- **EXERCISE BRIEF**: Reproduce each record exactly.

----

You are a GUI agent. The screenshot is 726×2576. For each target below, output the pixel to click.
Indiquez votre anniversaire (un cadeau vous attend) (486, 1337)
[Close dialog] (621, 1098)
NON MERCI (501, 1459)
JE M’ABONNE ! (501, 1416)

----

- **RESULT**:
You are a GUI agent. The screenshot is 726×2576. For each target below, output the pixel to click.
Indiquez votre anniversaire (un cadeau vous attend) (486, 1337)
[Close dialog] (621, 1098)
NON MERCI (501, 1459)
JE M’ABONNE ! (501, 1416)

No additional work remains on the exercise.